Perhaps the only thing more clichéd and out-of-date than the common image of the homeless is how organizations and municipalities are approaching the problem, intervening variously at the parent level only or the child level only, and ultimately failing to break the cycle. True to form, Mjartan doesn’t just rail against such ineffective strategies, she’s used Our House as a test kitchen for an entirely new approach, resulting in a service delivery model that’s already generating buzz in the field.

“We’re right on the forefront nationally of piloting a model that we call the Two Generation approach to ending homelessness and poverty,” she says. “This is an innovative approach that looks different than a lot of what’s been out there.”

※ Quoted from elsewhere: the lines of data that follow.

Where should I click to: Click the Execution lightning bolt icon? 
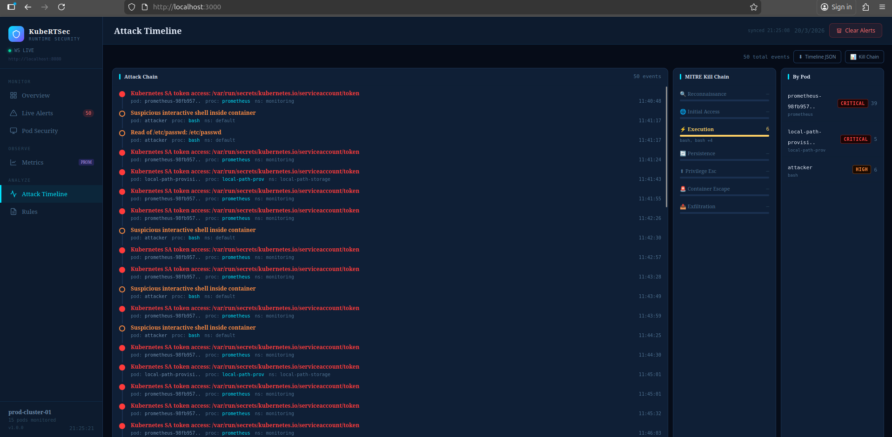tap(682, 129)
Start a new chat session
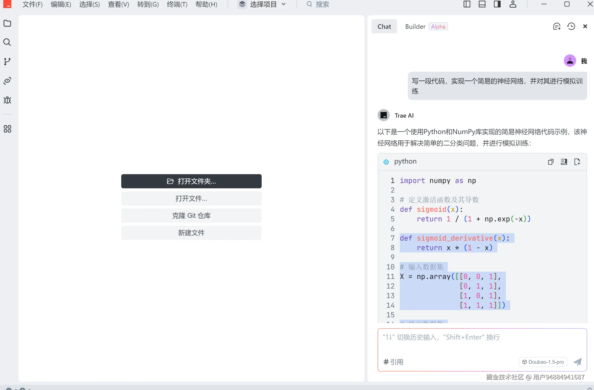 (557, 27)
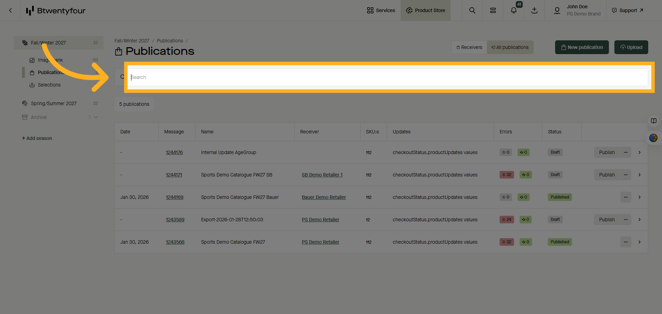Click the book/documentation icon on the right edge
This screenshot has height=314, width=662.
(x=654, y=121)
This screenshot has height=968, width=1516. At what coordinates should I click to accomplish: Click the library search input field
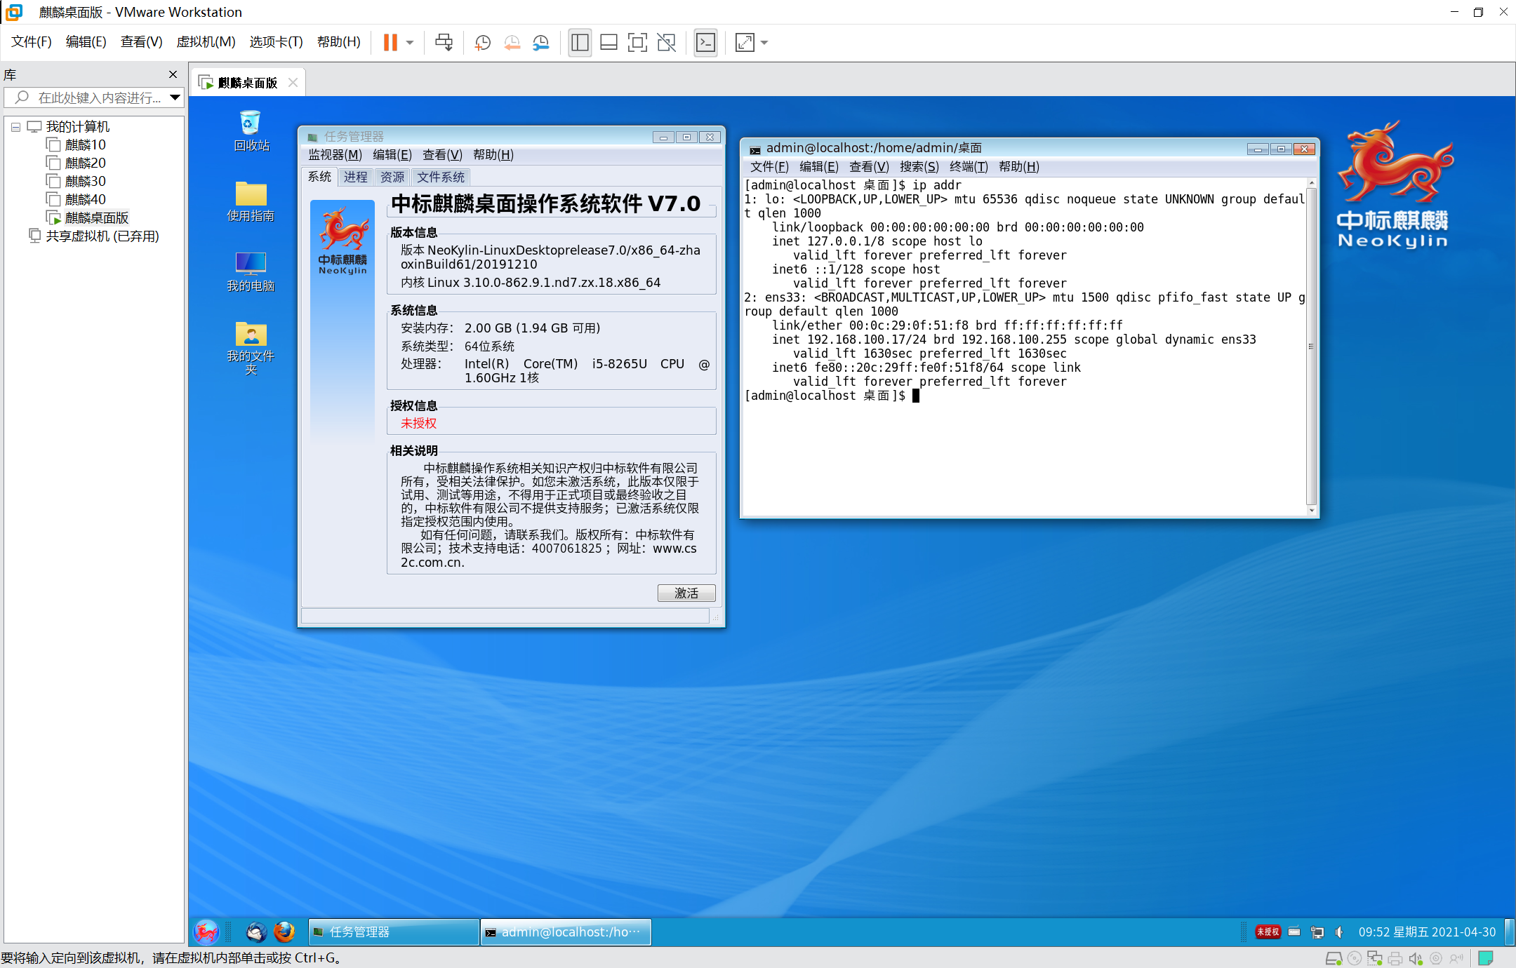[x=98, y=98]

In a nutshell, the Two Generation strategy identifies and supports family members’ needs individually, then integrates those needs into the collective. As each family member receives training or other assistance to advance their own life goals, the family learns how to support and nurture those efforts and each other while creating the systems that dramatically increase the chances of success.

by Jason Masters
Jacket, top, jeans, boots and jewelry all from Vesta’s

Our House conducted the pilot program over three years, charting a track record of success moving people from well below the poverty line to above it, and from homelessness to stabilized lives. Last month Our House submitted a paper on the strategy to a national social services journal and presented its success at the Clinton School of Public Service. More speaking engagements at national conferences are to come.

“We have already received the interest of the W.K. Kellogg Foundation,” Mjartan says, “one of the top five foundations in the country, which has said they want to lift up this model to share with others across the country. What’s really exciting to me is that I can say we touched the lives of 1,800 people last year, and that’s great. But what excites me is taking this model on the road, taking it national so that it’s not 1,800 people, but 18,000 or 180,000 or 1.8 million.”

Dreaming that big comes with a price tag, so to meet the demands of expanding Our House’s palette of programs in accordance with the depth and breadth of the new methodology, Bale and fellow Our House board member Judy Adams came up with the idea for an adjunct organization to provide fundraising and volunteer support.

“There are no new ideas in the universe, just re-spun told stories,” Bale says. “I’ve been blessed to be a part of an auxiliary that has made a difference for another organization in donating a nice sum of money back to that institution every year. It dawned on me that we should create a community of people who want to be a part of Our House in any way they so desire.”

Dubbed “Heart of Our House,” the group will provide a volunteer pool for events or miscellaneous jobs, and fundraising through annual ($50) or lifetime dues ($500). Launched July 1, Heart of Our House’s 10-person steering committee will spend the group’s inaugural months determining the best ways to use the new resource. Details on membership, which is open to both men and women, are available at

In the meantime, the clients keep coming. And as long as they do, Mjartan and her crew continue their work, guided by the organization’s stated purpose.

“We were set up 29 years ago with a purpose to serve anyone who was willing and able to work. And we said, from Day One, we’re less concerned with where you’re coming from than where you are going,” Mjartan says.

“Having that expectation, it’s not hard to treat people in a way where you see their heart. If you wash off all the baggage of the world, it’s really easy to see all of the good that everyone has inside of them.”

Such statements bring tears to Bale’s eyes, just as the story of how Bale once gave the very earrings off her ears to a resident who remarked how pretty they were bring tears to Mjartan’s.

After a moment, Bale finds the words.

“Our House reminds me of my mom and daddy; it reminds me of the way I grew up,” she says, her voice soaked in pride. “I grew up knowing that everything we have really doesn’t belong to us. There’s a higher power, a Creator, that allows us to be caretakers of different things. It’s not ours to hold, it’s ours to share.”